Outdoor Edit // Back to Europe, Slightly Jet-Lagged
And… we’re back! To Belgium and The Netherlands for Christmas week of cyclocross, that is. First up this weekend is Namur, then Zolder on the 26th, and this time, Peter is here with me to support the Aspire Racing crew (which is Ellen Noble and she is hella fun, so it’s a pretty sweet week all around). We got in yesterday and about 2 minutes after getting our bags, ran into Scott Kelly (our latest Consummate Athlete Podcast guest!). He’s here with the Canadian crew, but had a later plane of juniors he was waiting for, so we got to start our trip with a coffee with a friend. Not bad! Follow along with the rest of our adventures at @mollyjhurford.
Love This… Peter and I fight over who gets to use the Thule Crossover Rolling 22” Upright with Suiter carry-on bag (and I regret to say he won this round). It feels as big as a suitcase but sneaks through as a carry-on, rolls like George Clooney would love it in Up In The Air, and holds basically everything you could possibly need. (And I am a chronic overpacker.) If you’re looking for a burly, big carry-on that will last a long time, this one is it: we’ve been kicking the crap out of it all season and it’s still in perfect shape.

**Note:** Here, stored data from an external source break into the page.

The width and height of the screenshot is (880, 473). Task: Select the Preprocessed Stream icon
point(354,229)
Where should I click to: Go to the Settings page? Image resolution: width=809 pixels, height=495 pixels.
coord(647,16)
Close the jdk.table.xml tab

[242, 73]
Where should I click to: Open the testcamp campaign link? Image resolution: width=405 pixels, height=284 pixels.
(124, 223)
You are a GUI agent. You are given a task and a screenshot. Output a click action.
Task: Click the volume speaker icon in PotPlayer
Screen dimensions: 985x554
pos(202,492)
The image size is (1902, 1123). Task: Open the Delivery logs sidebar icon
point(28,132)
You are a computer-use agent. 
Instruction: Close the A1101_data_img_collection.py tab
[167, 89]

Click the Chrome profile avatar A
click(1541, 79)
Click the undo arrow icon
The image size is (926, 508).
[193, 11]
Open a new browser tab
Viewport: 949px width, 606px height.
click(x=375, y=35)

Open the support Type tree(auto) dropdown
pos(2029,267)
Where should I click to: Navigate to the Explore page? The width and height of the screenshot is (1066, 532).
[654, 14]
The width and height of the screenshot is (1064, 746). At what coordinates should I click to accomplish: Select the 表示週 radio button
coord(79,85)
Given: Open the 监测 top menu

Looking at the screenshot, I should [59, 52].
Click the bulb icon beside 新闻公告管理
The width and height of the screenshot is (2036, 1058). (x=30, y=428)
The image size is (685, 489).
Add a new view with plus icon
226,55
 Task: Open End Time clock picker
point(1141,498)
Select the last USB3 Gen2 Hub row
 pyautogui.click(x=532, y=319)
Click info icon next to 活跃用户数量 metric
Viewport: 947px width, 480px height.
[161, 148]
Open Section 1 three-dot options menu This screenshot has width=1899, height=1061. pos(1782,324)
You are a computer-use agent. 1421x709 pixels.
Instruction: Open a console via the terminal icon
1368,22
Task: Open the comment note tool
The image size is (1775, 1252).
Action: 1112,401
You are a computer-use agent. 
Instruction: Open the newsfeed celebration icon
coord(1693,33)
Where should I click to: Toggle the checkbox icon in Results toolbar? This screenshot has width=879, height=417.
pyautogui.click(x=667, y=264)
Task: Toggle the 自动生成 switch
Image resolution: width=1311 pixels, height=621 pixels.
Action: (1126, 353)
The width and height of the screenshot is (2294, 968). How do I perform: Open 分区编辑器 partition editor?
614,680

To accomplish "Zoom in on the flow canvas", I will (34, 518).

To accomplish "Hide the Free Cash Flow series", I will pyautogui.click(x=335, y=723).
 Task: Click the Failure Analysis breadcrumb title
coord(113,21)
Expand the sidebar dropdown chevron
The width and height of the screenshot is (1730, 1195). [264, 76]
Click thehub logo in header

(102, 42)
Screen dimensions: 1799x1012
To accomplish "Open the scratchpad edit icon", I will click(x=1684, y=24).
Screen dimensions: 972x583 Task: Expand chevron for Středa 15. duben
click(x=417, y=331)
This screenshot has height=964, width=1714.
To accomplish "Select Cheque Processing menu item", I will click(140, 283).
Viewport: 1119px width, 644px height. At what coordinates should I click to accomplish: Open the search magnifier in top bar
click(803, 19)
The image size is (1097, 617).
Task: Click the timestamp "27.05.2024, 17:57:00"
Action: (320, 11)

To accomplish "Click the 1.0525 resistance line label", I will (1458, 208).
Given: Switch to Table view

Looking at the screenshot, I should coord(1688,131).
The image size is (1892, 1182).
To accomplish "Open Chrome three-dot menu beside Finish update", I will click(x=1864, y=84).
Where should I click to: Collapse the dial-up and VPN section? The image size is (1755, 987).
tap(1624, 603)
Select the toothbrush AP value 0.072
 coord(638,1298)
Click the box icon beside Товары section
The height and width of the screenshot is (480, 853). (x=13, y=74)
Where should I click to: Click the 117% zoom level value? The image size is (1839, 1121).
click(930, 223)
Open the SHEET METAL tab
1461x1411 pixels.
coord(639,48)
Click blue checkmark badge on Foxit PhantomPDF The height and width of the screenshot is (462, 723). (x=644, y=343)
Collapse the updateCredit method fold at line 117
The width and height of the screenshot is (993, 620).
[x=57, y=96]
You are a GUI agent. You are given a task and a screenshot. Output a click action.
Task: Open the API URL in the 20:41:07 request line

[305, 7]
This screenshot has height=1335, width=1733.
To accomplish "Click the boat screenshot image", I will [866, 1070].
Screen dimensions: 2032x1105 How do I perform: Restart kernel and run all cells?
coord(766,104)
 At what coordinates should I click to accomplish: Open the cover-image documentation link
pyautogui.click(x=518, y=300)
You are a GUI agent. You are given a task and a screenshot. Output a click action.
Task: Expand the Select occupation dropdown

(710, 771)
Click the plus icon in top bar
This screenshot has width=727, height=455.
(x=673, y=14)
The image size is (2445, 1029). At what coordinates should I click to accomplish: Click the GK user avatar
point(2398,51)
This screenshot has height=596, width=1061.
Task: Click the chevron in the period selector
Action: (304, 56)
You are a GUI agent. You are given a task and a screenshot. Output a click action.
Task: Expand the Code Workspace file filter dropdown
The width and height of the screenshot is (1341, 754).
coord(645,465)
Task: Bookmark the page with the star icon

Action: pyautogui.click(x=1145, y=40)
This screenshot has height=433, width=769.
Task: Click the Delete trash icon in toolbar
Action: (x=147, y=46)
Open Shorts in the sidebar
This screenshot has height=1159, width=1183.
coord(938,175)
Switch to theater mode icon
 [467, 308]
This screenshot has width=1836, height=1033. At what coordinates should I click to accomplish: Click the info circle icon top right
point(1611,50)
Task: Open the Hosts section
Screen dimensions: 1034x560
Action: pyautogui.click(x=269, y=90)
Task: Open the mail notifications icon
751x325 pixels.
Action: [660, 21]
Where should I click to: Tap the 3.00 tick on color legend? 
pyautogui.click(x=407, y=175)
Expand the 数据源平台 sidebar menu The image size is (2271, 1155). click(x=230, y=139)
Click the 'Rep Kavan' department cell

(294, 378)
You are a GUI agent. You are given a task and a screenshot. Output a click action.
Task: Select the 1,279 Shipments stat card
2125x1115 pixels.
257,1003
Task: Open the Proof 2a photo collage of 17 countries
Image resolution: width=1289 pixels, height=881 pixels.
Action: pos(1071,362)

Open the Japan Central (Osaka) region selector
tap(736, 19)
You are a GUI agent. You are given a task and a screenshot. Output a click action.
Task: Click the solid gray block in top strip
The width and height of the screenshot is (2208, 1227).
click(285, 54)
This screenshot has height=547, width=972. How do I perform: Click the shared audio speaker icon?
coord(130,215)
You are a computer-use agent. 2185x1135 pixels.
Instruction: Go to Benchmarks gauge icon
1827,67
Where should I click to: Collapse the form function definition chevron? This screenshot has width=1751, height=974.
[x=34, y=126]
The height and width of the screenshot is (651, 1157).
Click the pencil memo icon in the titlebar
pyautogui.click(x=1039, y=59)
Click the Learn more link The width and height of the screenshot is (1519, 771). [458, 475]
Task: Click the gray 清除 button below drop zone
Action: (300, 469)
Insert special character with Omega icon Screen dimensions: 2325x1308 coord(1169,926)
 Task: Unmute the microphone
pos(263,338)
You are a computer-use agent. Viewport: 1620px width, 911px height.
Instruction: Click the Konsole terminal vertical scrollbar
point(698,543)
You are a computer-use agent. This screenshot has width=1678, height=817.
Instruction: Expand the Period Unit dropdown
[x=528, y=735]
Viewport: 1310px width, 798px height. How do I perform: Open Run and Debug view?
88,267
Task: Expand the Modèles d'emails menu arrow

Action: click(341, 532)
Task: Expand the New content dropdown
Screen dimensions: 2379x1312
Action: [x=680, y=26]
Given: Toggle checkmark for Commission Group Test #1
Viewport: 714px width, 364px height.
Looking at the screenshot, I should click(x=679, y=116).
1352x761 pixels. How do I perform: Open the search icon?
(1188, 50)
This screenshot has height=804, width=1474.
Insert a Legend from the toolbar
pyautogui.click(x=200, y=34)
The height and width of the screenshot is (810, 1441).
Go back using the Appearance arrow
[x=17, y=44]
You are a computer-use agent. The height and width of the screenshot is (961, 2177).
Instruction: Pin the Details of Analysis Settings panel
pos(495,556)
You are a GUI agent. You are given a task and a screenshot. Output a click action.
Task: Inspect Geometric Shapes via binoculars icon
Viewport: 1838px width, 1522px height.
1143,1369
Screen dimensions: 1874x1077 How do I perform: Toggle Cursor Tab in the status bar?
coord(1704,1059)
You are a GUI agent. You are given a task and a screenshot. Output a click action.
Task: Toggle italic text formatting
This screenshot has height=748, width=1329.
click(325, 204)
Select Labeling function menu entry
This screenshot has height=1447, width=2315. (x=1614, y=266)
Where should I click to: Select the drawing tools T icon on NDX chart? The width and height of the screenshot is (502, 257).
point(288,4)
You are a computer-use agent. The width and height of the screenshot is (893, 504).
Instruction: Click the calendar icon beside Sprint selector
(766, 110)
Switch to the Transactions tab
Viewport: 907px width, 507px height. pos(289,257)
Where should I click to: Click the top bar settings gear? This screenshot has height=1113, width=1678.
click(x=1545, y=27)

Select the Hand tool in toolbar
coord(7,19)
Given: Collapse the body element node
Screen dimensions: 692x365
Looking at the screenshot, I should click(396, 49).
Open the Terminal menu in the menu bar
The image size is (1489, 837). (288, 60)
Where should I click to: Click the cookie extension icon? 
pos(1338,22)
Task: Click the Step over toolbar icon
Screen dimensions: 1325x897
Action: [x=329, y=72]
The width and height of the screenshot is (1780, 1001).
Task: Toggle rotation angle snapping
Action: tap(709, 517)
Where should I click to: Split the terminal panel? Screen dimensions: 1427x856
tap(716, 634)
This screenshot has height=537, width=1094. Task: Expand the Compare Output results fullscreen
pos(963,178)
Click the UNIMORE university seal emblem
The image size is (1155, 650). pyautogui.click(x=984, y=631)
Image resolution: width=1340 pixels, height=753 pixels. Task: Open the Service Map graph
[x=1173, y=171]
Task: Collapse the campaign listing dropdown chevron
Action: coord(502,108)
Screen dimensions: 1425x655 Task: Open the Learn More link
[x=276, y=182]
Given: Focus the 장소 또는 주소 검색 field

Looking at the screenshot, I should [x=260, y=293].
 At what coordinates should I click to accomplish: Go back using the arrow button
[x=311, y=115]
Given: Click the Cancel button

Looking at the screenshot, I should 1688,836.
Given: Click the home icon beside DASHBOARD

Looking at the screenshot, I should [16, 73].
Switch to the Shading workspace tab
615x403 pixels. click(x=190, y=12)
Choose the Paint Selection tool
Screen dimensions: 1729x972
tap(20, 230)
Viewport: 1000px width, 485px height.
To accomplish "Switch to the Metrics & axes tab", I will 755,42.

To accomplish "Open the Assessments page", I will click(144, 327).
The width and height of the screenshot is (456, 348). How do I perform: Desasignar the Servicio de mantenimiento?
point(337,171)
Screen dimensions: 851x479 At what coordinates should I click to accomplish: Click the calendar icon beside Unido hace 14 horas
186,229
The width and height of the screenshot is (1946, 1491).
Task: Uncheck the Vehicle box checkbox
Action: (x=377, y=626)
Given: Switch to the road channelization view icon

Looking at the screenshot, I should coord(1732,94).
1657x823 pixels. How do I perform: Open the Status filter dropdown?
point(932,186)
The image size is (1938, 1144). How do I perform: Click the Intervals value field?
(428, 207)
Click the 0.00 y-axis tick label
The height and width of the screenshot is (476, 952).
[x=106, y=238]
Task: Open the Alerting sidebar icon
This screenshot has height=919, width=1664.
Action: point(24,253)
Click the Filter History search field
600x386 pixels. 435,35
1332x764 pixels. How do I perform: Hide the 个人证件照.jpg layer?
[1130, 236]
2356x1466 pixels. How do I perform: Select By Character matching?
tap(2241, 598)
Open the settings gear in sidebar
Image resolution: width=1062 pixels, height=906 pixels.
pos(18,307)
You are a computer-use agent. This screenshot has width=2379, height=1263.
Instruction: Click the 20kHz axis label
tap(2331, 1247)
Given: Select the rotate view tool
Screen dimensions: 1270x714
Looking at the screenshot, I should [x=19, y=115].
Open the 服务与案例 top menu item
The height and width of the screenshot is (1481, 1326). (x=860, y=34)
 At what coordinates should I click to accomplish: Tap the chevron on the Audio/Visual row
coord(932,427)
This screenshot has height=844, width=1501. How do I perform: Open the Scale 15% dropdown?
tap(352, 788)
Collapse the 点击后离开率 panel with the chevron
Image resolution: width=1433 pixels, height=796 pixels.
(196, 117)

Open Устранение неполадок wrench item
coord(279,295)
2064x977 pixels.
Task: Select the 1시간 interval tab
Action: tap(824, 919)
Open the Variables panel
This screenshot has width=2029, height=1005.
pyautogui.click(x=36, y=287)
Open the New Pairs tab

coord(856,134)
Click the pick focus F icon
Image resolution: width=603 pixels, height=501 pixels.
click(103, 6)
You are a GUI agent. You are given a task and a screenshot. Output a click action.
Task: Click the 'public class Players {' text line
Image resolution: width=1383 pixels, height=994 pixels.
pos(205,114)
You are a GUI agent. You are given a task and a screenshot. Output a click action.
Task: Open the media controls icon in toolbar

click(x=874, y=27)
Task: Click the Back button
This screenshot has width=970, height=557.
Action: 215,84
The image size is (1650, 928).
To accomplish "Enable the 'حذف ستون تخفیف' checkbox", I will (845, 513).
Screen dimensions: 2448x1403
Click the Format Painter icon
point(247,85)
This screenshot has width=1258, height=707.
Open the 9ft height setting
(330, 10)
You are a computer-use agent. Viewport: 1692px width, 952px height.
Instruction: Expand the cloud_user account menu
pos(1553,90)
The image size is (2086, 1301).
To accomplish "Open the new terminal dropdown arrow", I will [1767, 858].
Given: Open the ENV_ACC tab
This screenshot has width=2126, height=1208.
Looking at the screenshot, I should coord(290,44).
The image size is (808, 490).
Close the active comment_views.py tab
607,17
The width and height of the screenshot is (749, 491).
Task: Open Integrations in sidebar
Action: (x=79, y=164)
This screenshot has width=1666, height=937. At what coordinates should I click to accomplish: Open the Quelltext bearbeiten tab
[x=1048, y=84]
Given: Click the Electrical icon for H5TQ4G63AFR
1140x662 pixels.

Read This… Because I’m not home this Christmas, you’d think I would be smart about holiday shopping. I am… still not great at it. And with so much back-and-forth, I definitely bought more presents for people than I realized, since I was storing them all over the place. But Refinery 29 has a hilarious slideshow of things we buy on the holidays repeatedly even though we know they’re dumb (hello, tiny sequins dress I buy yearly for the parties I NEVER ATTEND.) Read it here!
Read This, Too… On a more serious note for those of us in the creative industry, Peter forwarded me this great piece he ran across about Jim Henson and getting paid for being a creative. Read it (it’s actually the first chapter in a book) over at LongForm.org.
If you’re an artist, an innovator, or a creative person, this scenario should sound familiar to you. We may go into a career because of our values, our ideals, our art, but the reality of capitalism opposes us. Our dreams just don’t pay the bills. So what exactly is an artist to do?